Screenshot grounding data
_ _ _ _ _ _ _
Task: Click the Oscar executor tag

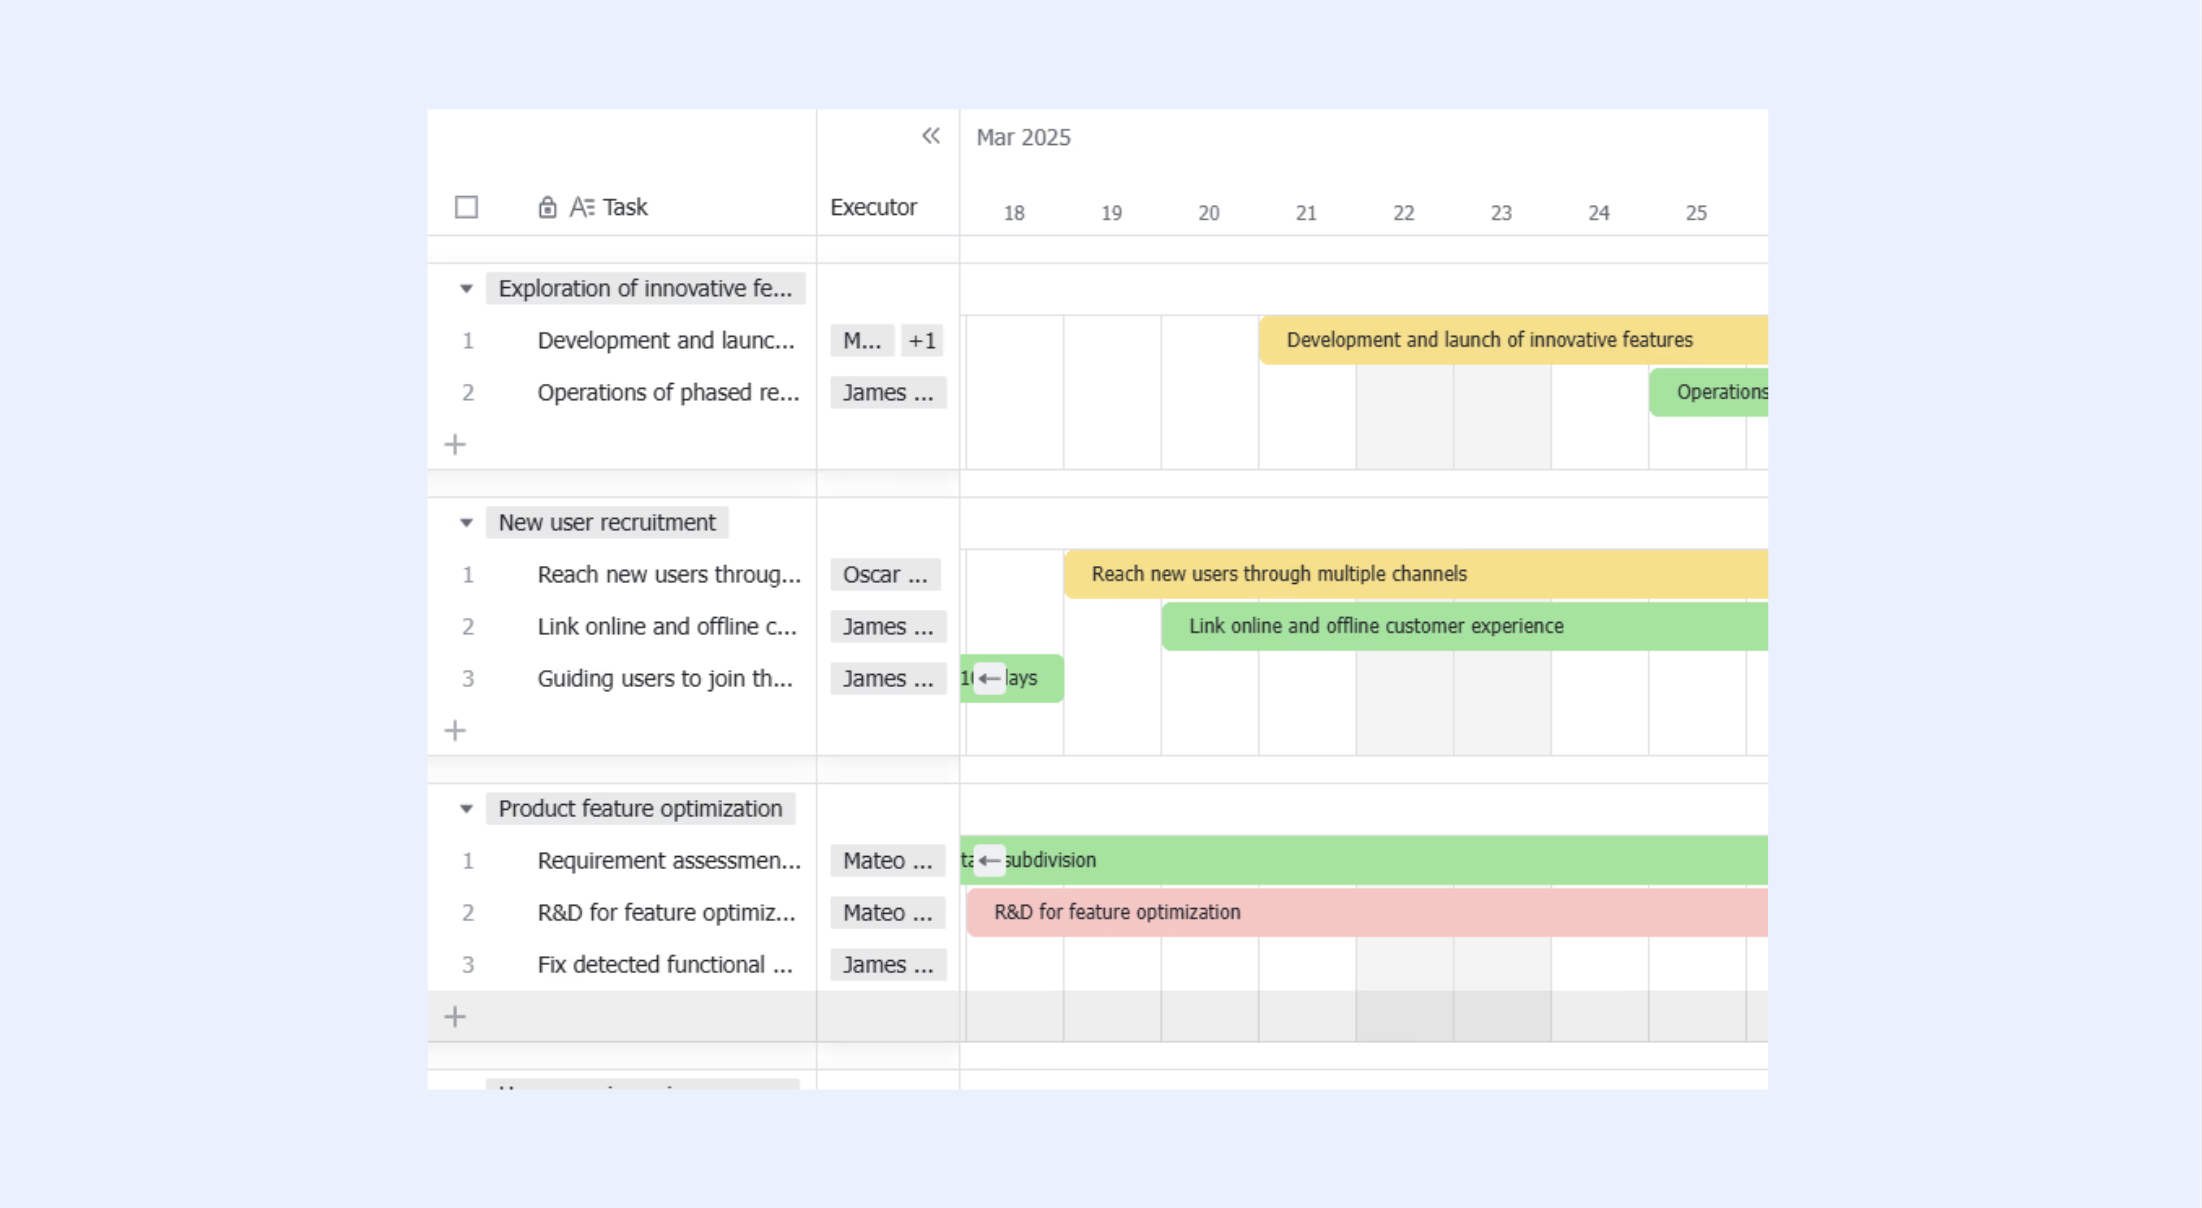Action: (x=885, y=574)
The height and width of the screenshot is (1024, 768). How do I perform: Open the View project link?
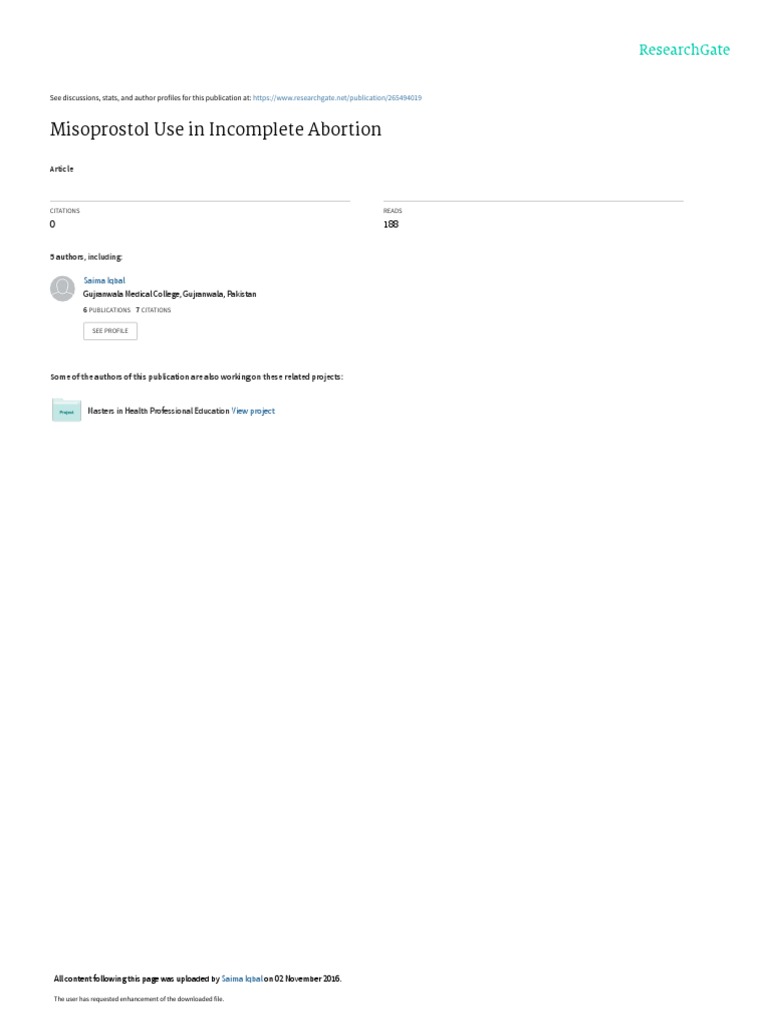click(253, 411)
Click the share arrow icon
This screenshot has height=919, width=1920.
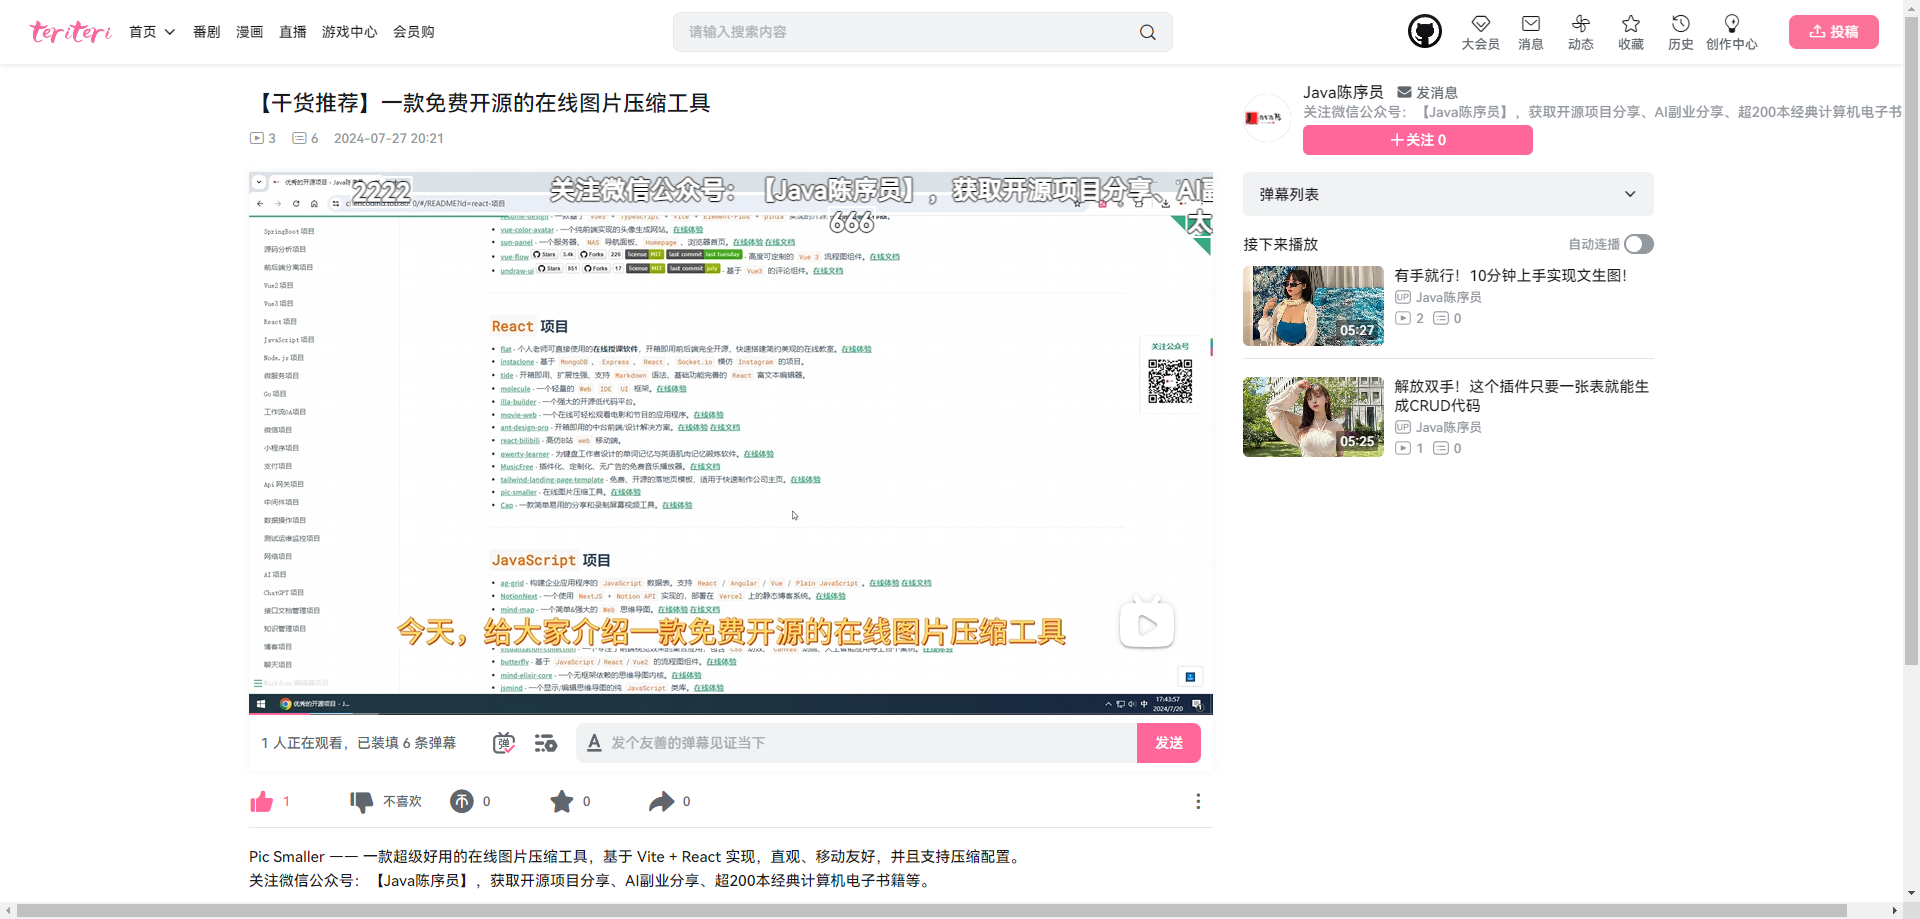coord(661,801)
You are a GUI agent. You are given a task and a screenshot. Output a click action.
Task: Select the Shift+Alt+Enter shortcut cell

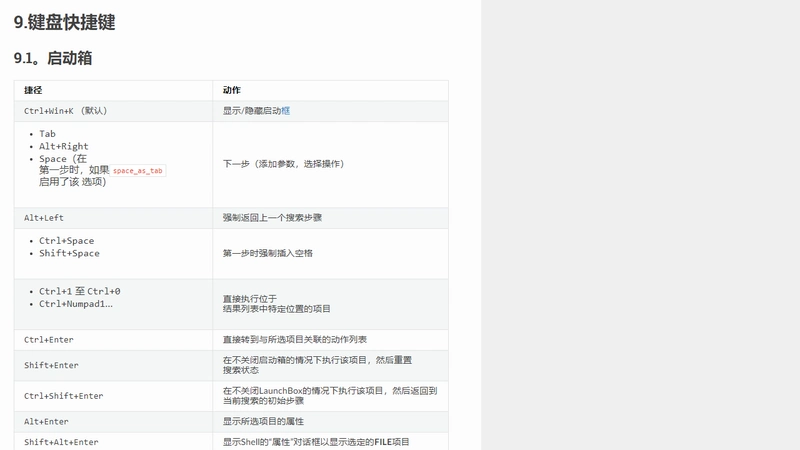113,442
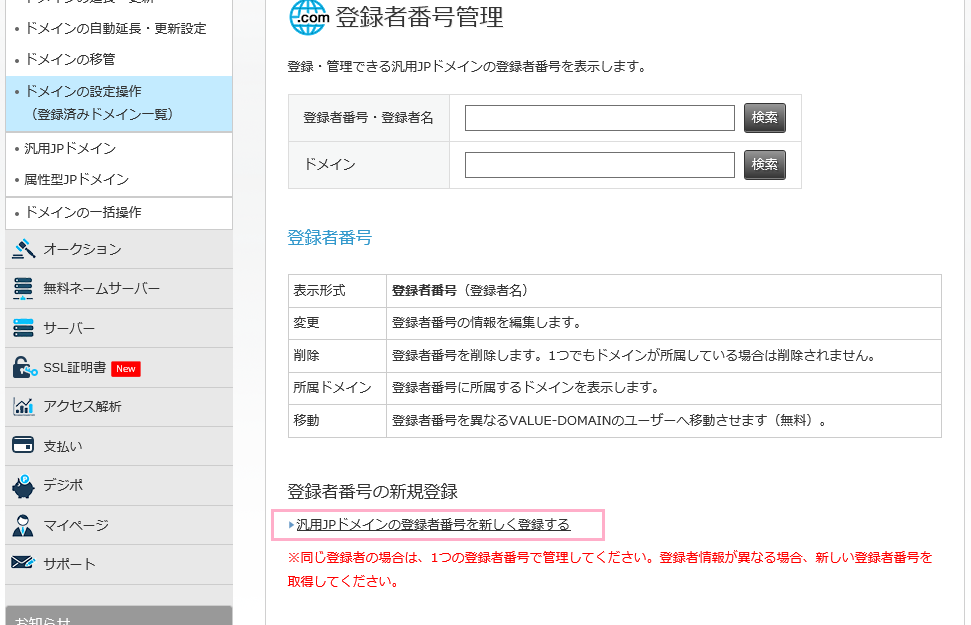Focus the 登録者番号・登録者名 search field

click(599, 118)
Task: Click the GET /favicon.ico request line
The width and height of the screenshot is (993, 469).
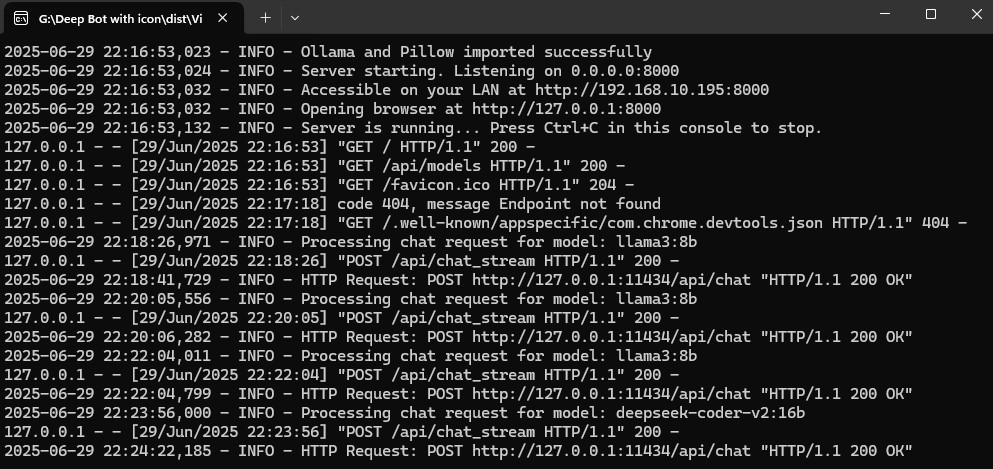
_ _ _ _ _ _ _
■ EXERCISE REQUIREMENTS:
What's needed here is an exact repeat of all the records above, pictures excluded.

■ TASK RESPONSE:
Task: Click the Oscar executor tag

Action: (x=885, y=574)
The height and width of the screenshot is (1024, 768). How do I perform: Open the View project link?
click(253, 411)
Click the share arrow icon
This screenshot has height=919, width=1920.
coord(661,801)
You are a GUI agent. You are given a task and a screenshot. Output a click action.
Task: Select the Shift+Alt+Enter shortcut cell

113,442
Focus the 登録者番号・登録者名 search field

click(599, 118)
Task: Click the GET /favicon.ico request line
The width and height of the screenshot is (993, 469).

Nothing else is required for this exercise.